I would like to acknowledge ACADIA’s many sponsors this year. Year-after-year the support of sponsors allows us to host a world-class event with an unsurpassed roster of keynote speakers, awardees, exhibits, publications, workshops, special round-tables, events and celebrations. Additional sponsorship from Autodesk allowed us to support more ACADIA Conference Student Travel Scholarships than ever before, and the ACADIA Autodesk Awards Program will honor and financially support emerging paper and project research again this year. I would like to personally thank Matt Jezyk from Autodesk for working with us over several years to make this an annual feature of the conference. Shane Burger, in his role as ACADIA’s Development Officer, took the lead with sponsorship again this year. Adam Marcus, in his role as ACADIA’s Communications Officer, also maintained key partnerships with Architect’s Newspaper and Archinect. Under their leadership our development and communications efforts have never been stronger.

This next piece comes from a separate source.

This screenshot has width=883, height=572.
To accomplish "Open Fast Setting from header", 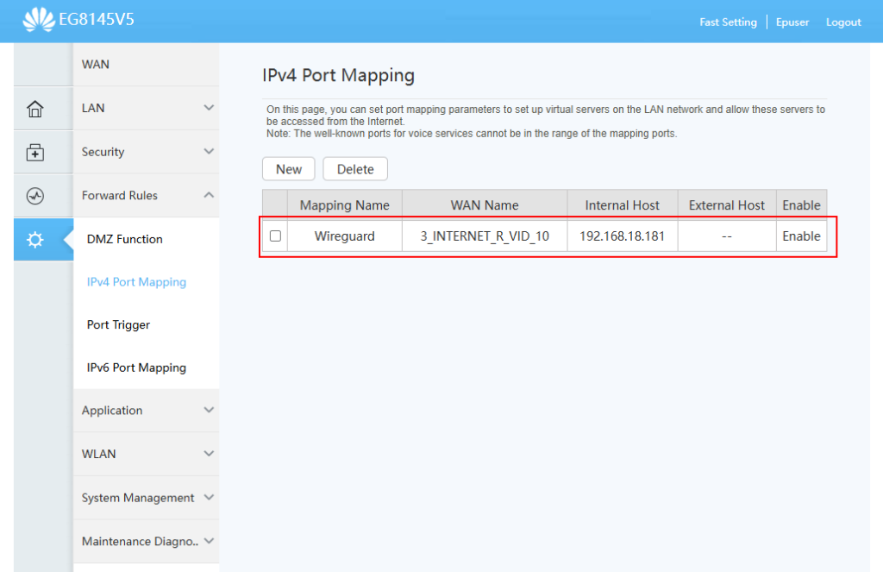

I would also like to thank the ACADIA Board of Directors and Officers. Through the leadership of this dedicated group of people, ACADIA’s organization, finances, sponsorships, marketing and other outreach efforts have never been stronger. In addition to Shane and Adam, board members Mike Christenson, Kory Bieg, Dana Cupkova, Philip Anzalone, Kathy Velikov and others, have taken key leadership roles this year. We look forward to continuing to build-upon and evolve these efforts in the coming year as ACADIA prepares to host its follow-up conference in Mexico City in October 2018.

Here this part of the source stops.